28.02.2020, 11:20 Uhr

Kracht‘s im Eisstadion wieder? Die Polizei ist am Freitag beim EVL mit 100 Kräften im Einsatz!

Die Landshuter Polizei hofft, dass es am Freitag im Eisstadion keine Krawalle gibt. Foto: GerleignerDie Landshuter Polizei hofft, dass es am Freitag im Eisstadion keine Krawalle gibt. Foto: Gerleigner

Hochsicherheitsspiel in Landshut: Wird‘s am Freitagabend wieder krachen? Das letzte Hauptrunden-Heimspiel des EVL gegen Ravensburg steht unter keinen besonders guten Vorzeichen. Die Ultras beider Teams sind seit Jahren regelrecht verfeindet. Erst im jüngsten Aufeinandertreffen am 19. Januar in Ravensburg war es zu Ausschreitungen auf den Rängen gekommen (das Wochenblatt berichtete). Darum ist man bei der Landshuter Polizei vorbereitet.

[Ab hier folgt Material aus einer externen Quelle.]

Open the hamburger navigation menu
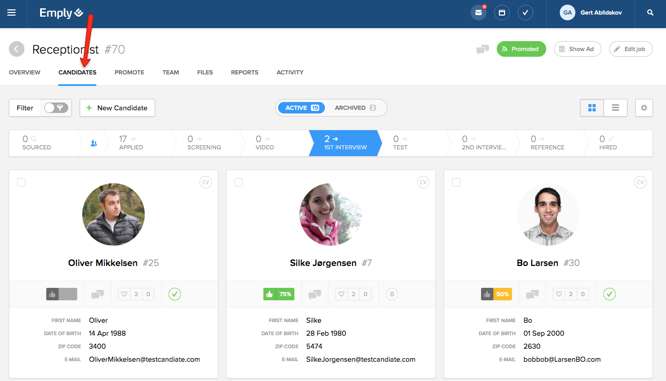Image resolution: width=666 pixels, height=381 pixels. [x=11, y=13]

Landshut. Polizei-Pressesprecher Stefan Scheibenzuber: „Bei diesem Hochsicherheitsspiel am Freitag werden massive Polizeikräfte im Einsatz sein!“ Nicht nur Kollegen aus Landshut seien beim EVL-Spiel vor Ort. „Wir müssen auch Fremdkräfte hinzuziehen. Alleine können wir es nicht mehr stemmen!“ Für ihn sei es eine befremdliche Tatsache, dass bis zu 100 Polizeikräfte im Einsatz sein werden. „Es ist doch eigentlich nur ein Eishockeyspiel. Wie soll das nur weitergehen?“ Aber, so der Polizeisprecher weiter: „Wir werden Präsenz zeigen – mit null Zentimeter Spielraum.“

Schließlich wisse man um den brisanten Hintergrund des Aufeinandertreffens der verhassten Fan-Gemeinden. Scheibenzuber zum Wochenblatt: „Wir wollen das Feuer schon vorher rausnehmen. Schließlich werfen solche Ausschreitungen ein schlechtes Licht auf Landshut, den EVL und das Eishockey im Allgemeinen. Wir sind gewappnet.“

Im Vorfeld war bei den Besprechungen zwischen Polizei, Stadt, Verein und Fangruppierungen auch überlegt worden, vor leeren Rängen zu spielen. Denn, so der Polizeisprecher, „das Eisstadion ist keine Spielwiese für Krawallos und Chaoten“. Allerdings werde man es – dieses Mal – mit starker Polizeipräsenz versuchen. „Nur eine kleine Gruppe an Uneinsichtigen macht uns Probleme. Die übrigen 99 Prozent sind Fans und Familien, die einfach das Eishockeyspielen sehen wollen“, so Stefan Scheibenzuber.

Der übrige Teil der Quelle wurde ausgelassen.